Prove the solutions to $ax+by=c$

Question

I have this math question, that I'm kind of stuck on.

Consider the equation $a x + b y = c$, for some non-zero integers $a, b$ and $c$. Suppose that $x = x_1, y = y_1$ is an integer solution to the equation $ax + by = c$.

It is know that if $x, y$ is an integer solution to the homogeneous equation $a x + by = 0$, then $$ x = \frac{b}{\gcd(a,b)} k, y= - \frac{a}{\gcd(a,b)} k, \text{ for some integer } k. $$ Use this fact to show that if $x=x_2, y=y_2$ is another solution to the equation $a x + b y = c$, then $$ x_2 = x_1+ \frac{b}{\gcd(a,b)}k, y_2=y_1 - \frac{a}{\gcd(a,b)}k, \text{ for some integer } k. $$

I'm not sure how to start this. Would I just plug in $x_2$ and $y_2$ for $x$ and $y$? Thanks

Answer 1

Hint:

$$ ax_2+by_2=c=ax_1+by_1\Rightarrow a(x_2-x_1)+b(y_2-y_1)=0 .$$

Answer 2

$$ax_2 + by_2 = c= ax_1 + by_1 ⇒ a(x_2 −x_1 )+b(y_2 −y_1 )=0.$$

$$a(x_2-x_1)= -b(y_2-y_1)$$ Divide by $g=(a,b)$ to get $$\frac{a}{g}(x_2-x_1)=-\frac{b}{g}(y_2-y_1)$$

Since $(\frac{a}{g},\frac{b}{g})=1$, we have $$\frac{a}{g} \mid (y_2-y_1)$$

The rest is straightforward.
- - - -
▸ Request
Can you repeat everything from "Prove the solutions" down to "equation $ax + by = c$." in the thread on solving $ax+by=c$, swapping "equation" for "relation"?
- - - -
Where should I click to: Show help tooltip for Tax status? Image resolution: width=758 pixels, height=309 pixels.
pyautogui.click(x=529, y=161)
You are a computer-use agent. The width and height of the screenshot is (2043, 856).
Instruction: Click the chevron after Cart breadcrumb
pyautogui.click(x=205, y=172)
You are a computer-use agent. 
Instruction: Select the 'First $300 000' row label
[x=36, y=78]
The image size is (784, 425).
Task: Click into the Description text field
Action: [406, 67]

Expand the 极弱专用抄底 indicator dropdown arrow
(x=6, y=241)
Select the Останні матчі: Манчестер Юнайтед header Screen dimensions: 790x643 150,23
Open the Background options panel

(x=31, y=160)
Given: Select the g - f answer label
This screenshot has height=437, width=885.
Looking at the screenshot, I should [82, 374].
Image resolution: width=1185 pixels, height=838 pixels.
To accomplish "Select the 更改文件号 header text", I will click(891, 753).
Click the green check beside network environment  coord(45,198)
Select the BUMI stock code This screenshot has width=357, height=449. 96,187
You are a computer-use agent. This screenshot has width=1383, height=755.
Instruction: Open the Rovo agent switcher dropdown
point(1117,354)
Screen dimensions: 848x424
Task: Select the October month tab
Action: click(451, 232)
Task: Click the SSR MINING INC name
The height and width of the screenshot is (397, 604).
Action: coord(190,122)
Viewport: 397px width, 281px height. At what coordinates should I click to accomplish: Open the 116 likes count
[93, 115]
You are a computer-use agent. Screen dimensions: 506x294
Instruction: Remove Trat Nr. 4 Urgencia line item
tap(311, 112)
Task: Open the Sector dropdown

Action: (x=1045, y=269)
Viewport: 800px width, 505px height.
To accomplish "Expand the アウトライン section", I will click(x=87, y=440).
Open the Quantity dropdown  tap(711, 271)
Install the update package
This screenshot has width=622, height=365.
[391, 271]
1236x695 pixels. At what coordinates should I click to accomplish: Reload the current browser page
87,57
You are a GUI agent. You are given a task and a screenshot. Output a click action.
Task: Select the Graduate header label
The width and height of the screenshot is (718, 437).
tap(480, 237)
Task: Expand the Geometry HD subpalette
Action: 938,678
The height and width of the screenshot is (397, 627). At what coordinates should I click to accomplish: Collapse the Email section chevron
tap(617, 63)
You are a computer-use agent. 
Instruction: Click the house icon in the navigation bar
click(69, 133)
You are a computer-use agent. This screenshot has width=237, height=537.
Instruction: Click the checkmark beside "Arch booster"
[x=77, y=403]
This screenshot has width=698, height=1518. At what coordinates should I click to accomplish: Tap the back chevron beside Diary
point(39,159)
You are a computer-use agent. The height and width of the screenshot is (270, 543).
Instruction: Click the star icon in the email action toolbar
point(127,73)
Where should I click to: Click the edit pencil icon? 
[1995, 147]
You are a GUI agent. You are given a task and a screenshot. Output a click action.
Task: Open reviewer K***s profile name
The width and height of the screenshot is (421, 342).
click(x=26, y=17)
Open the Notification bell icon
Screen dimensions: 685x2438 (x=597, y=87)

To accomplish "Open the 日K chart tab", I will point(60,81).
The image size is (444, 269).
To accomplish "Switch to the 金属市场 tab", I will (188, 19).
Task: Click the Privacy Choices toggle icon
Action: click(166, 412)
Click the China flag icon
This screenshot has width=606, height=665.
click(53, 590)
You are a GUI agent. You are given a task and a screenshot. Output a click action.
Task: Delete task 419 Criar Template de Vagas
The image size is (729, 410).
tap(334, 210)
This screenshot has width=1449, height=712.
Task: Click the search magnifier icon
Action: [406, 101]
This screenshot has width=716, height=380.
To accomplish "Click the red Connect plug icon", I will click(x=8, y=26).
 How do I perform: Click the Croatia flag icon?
- - - -
▸ Answer to the task
Prove the solutions to $ax+by=c$

Question

I have this math question, that I'm kind of stuck on.

Consider the relation $a x + b y = c$, for some non-zero integers $a, b$ and $c$. Suppose that $x = x_1, y = y_1$ is an integer solution to the relation $ax + by = c$.